Yukarıda yer verilen düzenlemelerde, uyarma, kınama, aylıktan kesme, kademe ilerlemesinin durdurulması ve devlet memurluğundan çıkarma cezalarının hangi makamlar tarafından karara bağlanacağı ve bu cezaların hangi makamlar tarafından onaylanacağı belirlenmiştir. Bu bağlamda, disiplin kurullarının ayrı bir ceza tayinine yetkisi olmadığı açıktır. Bakılan uyuşmazlıkta, yapılan disiplin soruşturması neticesinde davacıya kademe ilerlemesinin durdurulması cezası verilebilmesi için, yetkili Bakanlık Disiplin Kurulu kararının alınması amacıyla dosyanın Bakanlık Disiplin Kuruluna gönderildiği, bu aşamaya kadar ceza verilebilmesi için Kanunda belirtilen usullere uyulduğu görülmektedir. Ancak, Bakanlık Disiplin Kurulunun önerilen cezaya ilişkin "kabul" ya da "ret" yönünde bir karar vermesi gerekirken, bu yönde bir karar vermeksizin, fiilin farklı nitelendirilebileceği gerekçesiyle dosyayı doğrudan Yüksek Disiplin Kuruluna gönderdiği anlaşılmaktadır. Bu yönüyle, Disiplin Kurulunun yetkisinin önerilen kademe ilerlemesinin durdurulması cezasını "kabul" ya da "ret" yönünde olduğu ve Kanunda bunun dışında da yetki kullanabileceği yönünde düzenleme bulunmadığı göz önünde bulundurulduğunda, Kurulun yetkisi dışında dosyayı Yüksek Disiplin Kuruluna göndermesi, verilen yetkinin aşılması sonucunu doğurmaktadır.

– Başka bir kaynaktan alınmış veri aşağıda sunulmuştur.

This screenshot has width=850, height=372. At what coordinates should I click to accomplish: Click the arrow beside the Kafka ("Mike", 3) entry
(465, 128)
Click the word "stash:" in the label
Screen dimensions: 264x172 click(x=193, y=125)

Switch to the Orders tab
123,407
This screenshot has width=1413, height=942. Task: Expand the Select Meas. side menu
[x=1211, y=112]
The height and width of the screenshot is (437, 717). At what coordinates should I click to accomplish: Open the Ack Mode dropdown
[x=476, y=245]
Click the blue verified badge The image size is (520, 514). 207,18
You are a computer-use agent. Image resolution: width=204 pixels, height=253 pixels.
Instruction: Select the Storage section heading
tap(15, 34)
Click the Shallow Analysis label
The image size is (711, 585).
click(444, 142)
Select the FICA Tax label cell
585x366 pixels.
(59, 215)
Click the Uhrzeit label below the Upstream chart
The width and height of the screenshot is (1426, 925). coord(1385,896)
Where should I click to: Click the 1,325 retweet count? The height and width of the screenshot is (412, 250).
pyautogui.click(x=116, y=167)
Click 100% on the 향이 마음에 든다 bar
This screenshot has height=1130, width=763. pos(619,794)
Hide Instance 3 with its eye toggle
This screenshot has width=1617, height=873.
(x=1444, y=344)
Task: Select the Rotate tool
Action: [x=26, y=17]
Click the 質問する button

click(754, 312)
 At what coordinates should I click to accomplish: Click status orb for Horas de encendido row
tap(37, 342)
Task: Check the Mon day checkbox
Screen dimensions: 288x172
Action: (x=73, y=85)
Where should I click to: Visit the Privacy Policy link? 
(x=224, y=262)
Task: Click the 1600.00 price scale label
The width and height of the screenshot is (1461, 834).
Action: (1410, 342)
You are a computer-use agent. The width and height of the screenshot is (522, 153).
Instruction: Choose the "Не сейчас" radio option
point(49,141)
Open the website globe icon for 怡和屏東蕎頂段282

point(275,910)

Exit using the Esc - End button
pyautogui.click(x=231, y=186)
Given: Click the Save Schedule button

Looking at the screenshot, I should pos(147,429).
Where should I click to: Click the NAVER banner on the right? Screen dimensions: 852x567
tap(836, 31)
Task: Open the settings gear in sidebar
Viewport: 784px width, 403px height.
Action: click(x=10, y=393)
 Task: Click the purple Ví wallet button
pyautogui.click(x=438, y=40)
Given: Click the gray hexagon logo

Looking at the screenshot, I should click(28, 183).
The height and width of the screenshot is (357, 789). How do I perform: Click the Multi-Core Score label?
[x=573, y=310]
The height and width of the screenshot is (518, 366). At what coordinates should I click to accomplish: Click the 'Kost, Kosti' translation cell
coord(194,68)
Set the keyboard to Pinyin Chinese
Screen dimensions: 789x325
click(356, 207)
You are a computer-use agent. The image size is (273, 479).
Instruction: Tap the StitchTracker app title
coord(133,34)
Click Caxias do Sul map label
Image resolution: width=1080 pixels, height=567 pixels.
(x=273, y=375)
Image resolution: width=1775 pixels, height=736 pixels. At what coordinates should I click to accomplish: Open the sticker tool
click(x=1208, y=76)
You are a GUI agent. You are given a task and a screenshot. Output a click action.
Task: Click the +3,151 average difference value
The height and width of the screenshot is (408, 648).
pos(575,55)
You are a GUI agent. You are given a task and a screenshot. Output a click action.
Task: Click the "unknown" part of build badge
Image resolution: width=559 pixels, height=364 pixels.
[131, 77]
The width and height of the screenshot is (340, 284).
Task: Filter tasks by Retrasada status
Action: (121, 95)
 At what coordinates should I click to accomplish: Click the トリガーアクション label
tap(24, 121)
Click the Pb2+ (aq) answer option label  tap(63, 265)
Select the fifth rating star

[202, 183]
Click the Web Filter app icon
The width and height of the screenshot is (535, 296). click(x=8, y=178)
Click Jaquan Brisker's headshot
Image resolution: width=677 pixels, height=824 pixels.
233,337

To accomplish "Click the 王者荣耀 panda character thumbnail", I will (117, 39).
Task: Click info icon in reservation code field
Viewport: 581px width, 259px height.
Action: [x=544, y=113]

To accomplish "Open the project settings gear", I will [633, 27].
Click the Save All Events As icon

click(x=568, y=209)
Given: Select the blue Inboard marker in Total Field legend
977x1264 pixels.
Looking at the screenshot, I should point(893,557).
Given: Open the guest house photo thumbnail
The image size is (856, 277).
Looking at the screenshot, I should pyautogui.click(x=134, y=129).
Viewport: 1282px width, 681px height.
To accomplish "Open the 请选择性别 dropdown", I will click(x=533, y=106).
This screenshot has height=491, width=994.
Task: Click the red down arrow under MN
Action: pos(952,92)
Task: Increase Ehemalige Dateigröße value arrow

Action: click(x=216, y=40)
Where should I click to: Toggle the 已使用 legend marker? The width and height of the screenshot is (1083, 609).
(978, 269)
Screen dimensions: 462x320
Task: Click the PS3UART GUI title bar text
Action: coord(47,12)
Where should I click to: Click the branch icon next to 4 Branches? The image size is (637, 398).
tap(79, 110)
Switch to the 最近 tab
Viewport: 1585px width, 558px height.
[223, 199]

Ayrıca, memurlara devlet memurluğundan çıkarma cezası verilebilmesi için amirlerin bu yönde isteğinin olması, işlemin ön şartıdır. Uyuşmazlıkta, işlemin tesisinden önce amirlerin bu yönde herhangi bir isteği bulunmamasına ve disiplin kurullarının "amir" olarak bu yetkiyi kullanabileceğine dair Kanunda herhangi bir düzenleme bulunmamasına rağmen, dosyanın resen ve doğrudan yüksek disiplin kuruluna gönderilmesi suretiyle, kanunda öngörülen yönteme aykırı olarak, amirin bu yönde isteği olmaksızın tesis edilen dava konusu işlemde hukuka uyarlık, davanın reddi yolundaki İdare Mahkemesi kararında ise hukuki isabet görülmemiştir.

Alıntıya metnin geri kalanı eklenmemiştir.